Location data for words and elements
— Start —

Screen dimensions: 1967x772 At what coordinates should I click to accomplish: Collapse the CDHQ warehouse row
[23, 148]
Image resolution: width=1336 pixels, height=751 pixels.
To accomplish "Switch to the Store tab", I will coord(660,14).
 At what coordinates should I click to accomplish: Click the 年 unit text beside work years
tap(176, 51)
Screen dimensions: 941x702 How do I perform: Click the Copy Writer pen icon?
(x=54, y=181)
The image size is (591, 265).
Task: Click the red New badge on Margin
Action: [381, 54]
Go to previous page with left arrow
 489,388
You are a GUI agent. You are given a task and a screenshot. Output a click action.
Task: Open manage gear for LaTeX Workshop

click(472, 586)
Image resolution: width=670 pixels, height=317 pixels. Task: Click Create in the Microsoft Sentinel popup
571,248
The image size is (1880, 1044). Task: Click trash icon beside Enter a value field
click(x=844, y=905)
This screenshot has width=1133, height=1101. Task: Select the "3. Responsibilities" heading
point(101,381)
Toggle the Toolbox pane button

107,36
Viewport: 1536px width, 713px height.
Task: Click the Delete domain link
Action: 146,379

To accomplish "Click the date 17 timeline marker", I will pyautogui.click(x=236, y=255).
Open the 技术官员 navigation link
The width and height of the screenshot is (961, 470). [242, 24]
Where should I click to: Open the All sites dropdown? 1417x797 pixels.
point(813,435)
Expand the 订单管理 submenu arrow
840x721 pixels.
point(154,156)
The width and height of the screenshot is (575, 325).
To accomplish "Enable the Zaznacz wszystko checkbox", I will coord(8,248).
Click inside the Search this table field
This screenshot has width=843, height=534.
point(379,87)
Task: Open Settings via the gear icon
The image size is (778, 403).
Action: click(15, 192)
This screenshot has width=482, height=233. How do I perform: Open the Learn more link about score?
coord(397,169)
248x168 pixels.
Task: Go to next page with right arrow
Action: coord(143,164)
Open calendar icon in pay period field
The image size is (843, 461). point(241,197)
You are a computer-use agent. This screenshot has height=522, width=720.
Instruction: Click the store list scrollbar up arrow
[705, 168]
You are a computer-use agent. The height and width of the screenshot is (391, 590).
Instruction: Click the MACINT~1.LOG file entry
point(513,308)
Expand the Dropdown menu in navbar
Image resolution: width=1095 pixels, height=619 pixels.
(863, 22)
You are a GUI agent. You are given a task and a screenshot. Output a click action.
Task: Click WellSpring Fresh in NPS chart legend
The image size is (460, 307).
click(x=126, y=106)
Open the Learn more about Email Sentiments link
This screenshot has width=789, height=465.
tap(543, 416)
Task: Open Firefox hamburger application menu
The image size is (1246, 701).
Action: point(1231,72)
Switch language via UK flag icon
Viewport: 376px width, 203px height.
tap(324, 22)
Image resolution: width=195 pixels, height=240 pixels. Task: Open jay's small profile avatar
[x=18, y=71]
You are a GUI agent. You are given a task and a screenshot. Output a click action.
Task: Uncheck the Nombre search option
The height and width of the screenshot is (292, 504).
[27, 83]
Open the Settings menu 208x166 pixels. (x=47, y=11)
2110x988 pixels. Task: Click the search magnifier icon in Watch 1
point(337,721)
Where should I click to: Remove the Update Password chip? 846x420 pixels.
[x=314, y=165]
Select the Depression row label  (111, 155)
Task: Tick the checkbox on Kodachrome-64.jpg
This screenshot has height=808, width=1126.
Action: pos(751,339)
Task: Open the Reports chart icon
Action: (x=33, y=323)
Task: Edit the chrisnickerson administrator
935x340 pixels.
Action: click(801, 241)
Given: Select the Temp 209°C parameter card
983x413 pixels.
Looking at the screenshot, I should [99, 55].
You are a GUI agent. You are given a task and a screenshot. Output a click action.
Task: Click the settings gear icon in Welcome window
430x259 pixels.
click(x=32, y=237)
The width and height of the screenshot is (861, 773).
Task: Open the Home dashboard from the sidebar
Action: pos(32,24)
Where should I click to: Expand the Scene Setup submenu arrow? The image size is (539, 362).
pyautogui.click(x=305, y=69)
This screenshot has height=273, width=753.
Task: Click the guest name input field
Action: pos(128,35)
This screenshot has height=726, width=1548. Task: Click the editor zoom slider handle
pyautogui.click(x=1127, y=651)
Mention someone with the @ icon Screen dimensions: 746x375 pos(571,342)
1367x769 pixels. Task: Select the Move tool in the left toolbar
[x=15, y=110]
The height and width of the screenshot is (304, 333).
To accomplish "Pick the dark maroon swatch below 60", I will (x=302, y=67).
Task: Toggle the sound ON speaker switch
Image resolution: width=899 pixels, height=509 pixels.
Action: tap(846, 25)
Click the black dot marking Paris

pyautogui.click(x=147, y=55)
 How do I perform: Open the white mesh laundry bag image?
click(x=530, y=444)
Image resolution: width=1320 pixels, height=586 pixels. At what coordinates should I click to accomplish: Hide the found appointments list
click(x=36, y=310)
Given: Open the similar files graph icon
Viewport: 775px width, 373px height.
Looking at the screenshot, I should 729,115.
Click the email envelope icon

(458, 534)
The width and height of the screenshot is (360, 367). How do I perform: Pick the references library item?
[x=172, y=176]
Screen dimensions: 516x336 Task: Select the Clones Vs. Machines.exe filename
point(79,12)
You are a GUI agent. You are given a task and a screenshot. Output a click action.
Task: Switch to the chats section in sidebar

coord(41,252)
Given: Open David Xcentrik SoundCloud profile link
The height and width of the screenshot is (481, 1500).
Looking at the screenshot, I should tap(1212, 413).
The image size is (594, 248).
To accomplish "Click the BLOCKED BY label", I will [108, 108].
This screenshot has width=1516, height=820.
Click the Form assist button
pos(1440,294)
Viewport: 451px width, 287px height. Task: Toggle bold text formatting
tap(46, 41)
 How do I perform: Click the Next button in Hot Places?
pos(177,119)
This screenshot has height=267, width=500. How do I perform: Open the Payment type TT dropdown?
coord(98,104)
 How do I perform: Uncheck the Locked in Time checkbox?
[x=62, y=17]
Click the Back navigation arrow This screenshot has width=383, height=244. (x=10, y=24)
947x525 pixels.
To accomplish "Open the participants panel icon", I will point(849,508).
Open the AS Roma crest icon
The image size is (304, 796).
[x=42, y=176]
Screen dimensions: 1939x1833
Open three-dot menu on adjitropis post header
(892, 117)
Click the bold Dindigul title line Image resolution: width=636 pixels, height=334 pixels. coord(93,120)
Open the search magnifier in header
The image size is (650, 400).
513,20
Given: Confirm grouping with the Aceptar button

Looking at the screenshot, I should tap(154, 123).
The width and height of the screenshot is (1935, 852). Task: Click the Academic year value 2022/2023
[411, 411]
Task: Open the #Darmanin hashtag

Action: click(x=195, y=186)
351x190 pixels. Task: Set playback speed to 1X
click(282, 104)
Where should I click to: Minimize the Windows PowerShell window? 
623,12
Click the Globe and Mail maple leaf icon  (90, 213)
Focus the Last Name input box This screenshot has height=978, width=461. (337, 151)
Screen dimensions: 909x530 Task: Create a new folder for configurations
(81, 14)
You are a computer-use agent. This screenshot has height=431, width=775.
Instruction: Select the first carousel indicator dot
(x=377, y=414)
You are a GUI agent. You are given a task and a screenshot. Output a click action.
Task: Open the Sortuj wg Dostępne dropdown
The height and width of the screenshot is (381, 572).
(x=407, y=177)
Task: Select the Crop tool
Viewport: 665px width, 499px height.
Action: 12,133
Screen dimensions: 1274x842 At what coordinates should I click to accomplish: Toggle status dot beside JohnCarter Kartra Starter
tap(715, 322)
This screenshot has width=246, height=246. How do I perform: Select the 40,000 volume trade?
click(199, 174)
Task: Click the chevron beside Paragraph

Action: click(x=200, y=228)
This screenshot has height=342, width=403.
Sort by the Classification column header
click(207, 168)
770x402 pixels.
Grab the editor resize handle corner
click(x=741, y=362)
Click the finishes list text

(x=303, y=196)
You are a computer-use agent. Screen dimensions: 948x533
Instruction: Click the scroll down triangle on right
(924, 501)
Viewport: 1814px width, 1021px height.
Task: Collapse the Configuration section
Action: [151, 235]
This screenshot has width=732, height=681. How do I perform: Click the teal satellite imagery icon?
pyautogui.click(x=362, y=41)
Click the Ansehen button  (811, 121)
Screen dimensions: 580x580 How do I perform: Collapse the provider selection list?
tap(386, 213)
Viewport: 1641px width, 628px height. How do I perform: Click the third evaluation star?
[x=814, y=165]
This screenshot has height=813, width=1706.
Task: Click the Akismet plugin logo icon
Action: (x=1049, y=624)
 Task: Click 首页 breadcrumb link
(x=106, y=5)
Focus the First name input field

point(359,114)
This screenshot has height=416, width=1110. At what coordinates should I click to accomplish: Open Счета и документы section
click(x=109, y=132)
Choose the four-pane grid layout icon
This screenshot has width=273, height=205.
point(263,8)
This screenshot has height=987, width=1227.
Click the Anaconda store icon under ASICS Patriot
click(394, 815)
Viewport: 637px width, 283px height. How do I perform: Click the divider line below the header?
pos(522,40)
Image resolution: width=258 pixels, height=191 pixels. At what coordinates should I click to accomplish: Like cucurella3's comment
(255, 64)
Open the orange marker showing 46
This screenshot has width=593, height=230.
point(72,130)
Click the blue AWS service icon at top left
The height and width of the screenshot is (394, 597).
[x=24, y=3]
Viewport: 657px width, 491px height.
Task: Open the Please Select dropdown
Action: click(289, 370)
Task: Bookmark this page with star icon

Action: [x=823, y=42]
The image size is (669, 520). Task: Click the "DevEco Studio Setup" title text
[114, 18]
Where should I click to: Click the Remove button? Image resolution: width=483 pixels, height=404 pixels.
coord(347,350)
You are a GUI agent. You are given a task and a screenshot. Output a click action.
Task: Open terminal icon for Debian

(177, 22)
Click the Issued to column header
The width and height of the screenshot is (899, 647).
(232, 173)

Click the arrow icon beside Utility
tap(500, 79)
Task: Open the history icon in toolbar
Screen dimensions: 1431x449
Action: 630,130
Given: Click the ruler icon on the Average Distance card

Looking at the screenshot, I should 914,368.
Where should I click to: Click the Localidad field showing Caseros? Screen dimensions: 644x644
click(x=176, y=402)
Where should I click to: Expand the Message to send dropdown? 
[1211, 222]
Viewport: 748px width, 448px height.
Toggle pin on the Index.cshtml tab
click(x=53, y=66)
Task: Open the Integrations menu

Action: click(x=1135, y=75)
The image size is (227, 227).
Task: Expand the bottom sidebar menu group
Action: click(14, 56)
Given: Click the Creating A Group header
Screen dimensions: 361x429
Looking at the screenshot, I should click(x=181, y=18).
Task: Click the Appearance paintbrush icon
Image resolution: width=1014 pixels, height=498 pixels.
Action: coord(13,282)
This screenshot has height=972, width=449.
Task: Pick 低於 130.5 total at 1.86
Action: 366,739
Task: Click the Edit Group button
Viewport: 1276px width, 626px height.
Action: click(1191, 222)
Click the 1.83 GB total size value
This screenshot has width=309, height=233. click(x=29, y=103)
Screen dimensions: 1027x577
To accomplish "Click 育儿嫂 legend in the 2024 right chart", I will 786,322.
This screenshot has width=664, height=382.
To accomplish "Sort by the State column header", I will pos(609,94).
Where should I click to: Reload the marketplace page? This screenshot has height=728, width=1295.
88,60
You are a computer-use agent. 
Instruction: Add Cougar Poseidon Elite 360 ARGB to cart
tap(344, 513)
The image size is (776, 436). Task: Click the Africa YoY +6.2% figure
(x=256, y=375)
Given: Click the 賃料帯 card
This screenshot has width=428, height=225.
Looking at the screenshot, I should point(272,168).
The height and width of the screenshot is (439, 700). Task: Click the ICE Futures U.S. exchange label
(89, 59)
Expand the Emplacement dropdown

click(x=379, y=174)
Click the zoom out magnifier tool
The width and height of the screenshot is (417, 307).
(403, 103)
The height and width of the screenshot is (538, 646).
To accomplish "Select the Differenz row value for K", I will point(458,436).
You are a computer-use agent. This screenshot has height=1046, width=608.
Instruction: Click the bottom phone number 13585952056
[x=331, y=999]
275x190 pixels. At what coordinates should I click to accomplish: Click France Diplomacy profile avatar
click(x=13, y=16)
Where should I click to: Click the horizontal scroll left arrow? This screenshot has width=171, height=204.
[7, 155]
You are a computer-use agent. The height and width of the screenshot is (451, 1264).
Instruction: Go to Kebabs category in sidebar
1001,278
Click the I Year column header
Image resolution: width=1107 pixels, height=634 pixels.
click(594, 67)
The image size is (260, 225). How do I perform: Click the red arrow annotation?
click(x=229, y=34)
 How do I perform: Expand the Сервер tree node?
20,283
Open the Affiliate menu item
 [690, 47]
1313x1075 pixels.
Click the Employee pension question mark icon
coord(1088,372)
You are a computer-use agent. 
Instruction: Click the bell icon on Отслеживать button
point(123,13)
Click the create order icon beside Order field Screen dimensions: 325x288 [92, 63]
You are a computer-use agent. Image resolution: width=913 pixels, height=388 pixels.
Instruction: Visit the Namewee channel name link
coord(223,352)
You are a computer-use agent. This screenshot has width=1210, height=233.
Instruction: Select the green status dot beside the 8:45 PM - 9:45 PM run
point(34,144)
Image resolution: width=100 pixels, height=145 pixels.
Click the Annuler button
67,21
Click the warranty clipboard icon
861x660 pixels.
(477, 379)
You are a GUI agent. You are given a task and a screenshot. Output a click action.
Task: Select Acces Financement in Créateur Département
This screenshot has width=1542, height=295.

— End —

_GOAL_. Copy the entries from the line with "Viewport: 637px width, 283px" to the line with "Action: 630,130", swapping "Remove" for "Delete" and leaving everything else unchanged.

_RESPONSE TO THE TASK_.
Viewport: 637px width, 283px height. How do I perform: Click the divider line below the header?
pos(522,40)
Image resolution: width=258 pixels, height=191 pixels. At what coordinates should I click to accomplish: Like cucurella3's comment
(255, 64)
Open the orange marker showing 46
This screenshot has width=593, height=230.
point(72,130)
Click the blue AWS service icon at top left
The height and width of the screenshot is (394, 597).
[x=24, y=3]
Viewport: 657px width, 491px height.
Task: Open the Please Select dropdown
Action: click(289, 370)
Task: Bookmark this page with star icon

Action: [x=823, y=42]
The image size is (669, 520). Task: Click the "DevEco Studio Setup" title text
[114, 18]
Where should I click to: Click the Delete button? Image resolution: width=483 pixels, height=404 pixels.
coord(347,350)
You are a GUI agent. You are given a task and a screenshot. Output a click action.
Task: Open terminal icon for Debian

(177, 22)
Click the Issued to column header
The width and height of the screenshot is (899, 647).
(232, 173)

Click the arrow icon beside Utility
tap(500, 79)
Task: Open the history icon in toolbar
Screen dimensions: 1431x449
Action: 630,130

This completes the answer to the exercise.